2022, mais um ano, mais lamentações a caminho. O Cinema Português, essa formalizada instituição que muitos adoram cuspir, resiste face aos números vergonhosos nas bilheteiras nacionais, mesmo que, muitos deles beneficiam de “boa imprensa”, de críticas esplendorosas, artigos requintados e o esforço hercúleo por parte das suas distribuidoras e produtoras em os promover. 

Mas o cinema nacional demonstrou-se alheio aos planos do grande público, que o diga o veterano António-Pedro Vasconcelos e o seu drama de custódias “Km 224” que terminou com uns “míseros” 4.128 espectadores (tendo em conta a sua ambição comercial, 830 sessões contra, comparativamente, as 161 de Lobo e Cão de Cláudia Varejão que arrecadou, até ao momento, valores mais acima), ou o que dizer a estreia de Tiago R. Santos e o quarteto de luxo [Ricardo Pereira, Teresa Tavares, Margarida Vila-Nova e Cristóvão Campos] com “Revolta”, filme que em outros tempos chegaria, na pior das hipóteses, aos 5.000 espectadores, apenas arrecadou 1.719. Melhor posicionado esteve “Salgueiro Maia: O Implicado” de Sérgio Graciano [16.777], o qual convém referir a importância ainda memorial da sua figura-alvo, e a dupla rural “Restos do Vento” de Tiago Guedes e “Alma Viva” de Cristèle Alves Meira [11.685 e 7,537].

Nem mesmo João Botelho, possivelmente o realizador com mais imprensa por metro quadrado nos seus filmes, que nos trouxe uma das suas melhores obras em muito tempo (“Um Filme em Forma de Assim”), não escapou à derrota nessa estrangulada luta nas bilheteiras [2.208], e num ano em que contou com retrospetiva integral na Cinemateca, novamente promovida em todos os meios, mas igualmente captada pela indiferença do seu público-alvo. Cinema português e bilheteiras são um eterno fado e que nada descura da qualidade de muitas destas obras. 

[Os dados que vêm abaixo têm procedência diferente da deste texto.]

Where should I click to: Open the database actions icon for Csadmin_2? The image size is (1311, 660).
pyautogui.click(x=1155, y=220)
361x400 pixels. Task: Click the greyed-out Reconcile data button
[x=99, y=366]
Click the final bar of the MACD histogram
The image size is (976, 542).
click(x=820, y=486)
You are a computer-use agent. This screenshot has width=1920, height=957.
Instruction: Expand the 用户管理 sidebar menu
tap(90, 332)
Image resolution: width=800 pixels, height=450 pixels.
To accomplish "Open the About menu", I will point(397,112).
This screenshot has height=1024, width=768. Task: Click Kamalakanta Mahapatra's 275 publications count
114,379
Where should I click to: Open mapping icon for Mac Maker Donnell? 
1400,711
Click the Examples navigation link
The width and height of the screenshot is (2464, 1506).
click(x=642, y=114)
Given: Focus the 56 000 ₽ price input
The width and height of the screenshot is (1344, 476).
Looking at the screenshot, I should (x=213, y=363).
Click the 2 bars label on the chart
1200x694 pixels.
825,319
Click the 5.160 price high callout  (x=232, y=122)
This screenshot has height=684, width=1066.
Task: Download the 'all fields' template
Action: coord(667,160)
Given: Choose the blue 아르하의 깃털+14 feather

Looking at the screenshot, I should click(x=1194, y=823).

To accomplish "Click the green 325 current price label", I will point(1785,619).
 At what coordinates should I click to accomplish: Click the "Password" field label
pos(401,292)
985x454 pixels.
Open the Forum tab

Já os restantes autores propriamente ditos; "Fogo-Fátuo" de João Pedro Rodrigues a exibir a sua legião de adeptos [3.533 espectadores], com cerca do dobro do atendimento, Marco Martins e o seu “Um Corpo que Dança - Ballet Gulbenkian 1965 - 2005” demonstraram adesão ao documentário português (enquanto o mais visto nessa categoria foi “Cesária Évora" de Ana Sofia Fonseca com 7.057 espectadores). Números longínquos para com uma Rita Azevedo Gomes, por exemplo, cujo O Trio em Mi Bemol levou até ao momento 467 espectadores, mais que o tríptico de Joaquim Pinto e Nuno Leonel acolheram [“Pathos Ethos Logos / 178 espectadores]. Comparativamente, com menos promoção e imprensa, a segunda longa-metragem de Adriano Mendes - “28 ½ - concretizou 725 espectadores, em 43 sessões, menos que as projeções do filme da Azevedo Gomes, ainda em cartaz [62 até à data].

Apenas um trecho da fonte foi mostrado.